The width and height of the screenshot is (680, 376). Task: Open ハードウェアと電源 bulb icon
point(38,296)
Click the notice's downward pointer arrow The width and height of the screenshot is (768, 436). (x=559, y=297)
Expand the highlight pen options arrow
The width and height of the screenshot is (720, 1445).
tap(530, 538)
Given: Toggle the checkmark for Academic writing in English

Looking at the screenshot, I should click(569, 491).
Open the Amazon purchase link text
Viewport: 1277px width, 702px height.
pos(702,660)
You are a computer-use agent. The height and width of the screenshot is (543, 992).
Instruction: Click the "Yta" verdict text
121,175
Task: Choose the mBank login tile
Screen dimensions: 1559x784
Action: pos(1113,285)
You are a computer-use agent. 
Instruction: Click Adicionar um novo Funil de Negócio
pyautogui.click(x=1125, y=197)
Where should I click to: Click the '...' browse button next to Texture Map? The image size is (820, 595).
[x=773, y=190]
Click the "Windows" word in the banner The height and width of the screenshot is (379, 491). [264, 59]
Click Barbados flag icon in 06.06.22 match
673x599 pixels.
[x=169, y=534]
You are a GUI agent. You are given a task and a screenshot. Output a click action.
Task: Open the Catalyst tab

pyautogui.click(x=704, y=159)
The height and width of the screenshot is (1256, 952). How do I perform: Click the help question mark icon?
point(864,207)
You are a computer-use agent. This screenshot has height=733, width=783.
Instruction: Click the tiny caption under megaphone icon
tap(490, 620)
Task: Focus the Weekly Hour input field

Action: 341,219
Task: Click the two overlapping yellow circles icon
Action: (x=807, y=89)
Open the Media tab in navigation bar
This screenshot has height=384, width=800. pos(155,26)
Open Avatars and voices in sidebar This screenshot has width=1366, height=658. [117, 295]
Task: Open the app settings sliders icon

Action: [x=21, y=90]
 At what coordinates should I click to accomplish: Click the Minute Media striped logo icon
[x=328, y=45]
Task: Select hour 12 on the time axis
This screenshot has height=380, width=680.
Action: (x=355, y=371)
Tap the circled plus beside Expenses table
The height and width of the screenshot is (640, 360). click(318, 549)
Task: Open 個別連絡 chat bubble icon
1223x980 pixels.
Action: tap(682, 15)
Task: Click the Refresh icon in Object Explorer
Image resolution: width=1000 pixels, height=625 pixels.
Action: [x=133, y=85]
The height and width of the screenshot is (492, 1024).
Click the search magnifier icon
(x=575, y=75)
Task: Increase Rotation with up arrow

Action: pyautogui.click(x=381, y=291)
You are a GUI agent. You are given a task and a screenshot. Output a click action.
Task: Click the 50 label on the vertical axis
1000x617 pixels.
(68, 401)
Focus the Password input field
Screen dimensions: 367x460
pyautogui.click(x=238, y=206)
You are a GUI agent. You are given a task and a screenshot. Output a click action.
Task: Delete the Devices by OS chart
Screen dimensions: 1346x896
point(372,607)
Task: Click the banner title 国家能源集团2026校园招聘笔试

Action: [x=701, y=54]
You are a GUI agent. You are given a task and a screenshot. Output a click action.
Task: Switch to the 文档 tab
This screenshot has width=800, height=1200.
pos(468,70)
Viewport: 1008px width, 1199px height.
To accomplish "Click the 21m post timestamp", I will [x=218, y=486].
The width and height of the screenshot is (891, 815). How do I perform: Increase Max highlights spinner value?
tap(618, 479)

• Task statement: All lines from the one containing "Task: Switch to the 文档 tab" through the last line of the data, both included, are to be retyped exactly, and no other line belongs in the answer.

• Output below:
Task: Switch to the 文档 tab
This screenshot has width=800, height=1200.
pos(468,70)
Viewport: 1008px width, 1199px height.
To accomplish "Click the 21m post timestamp", I will [x=218, y=486].
The width and height of the screenshot is (891, 815). How do I perform: Increase Max highlights spinner value?
tap(618, 479)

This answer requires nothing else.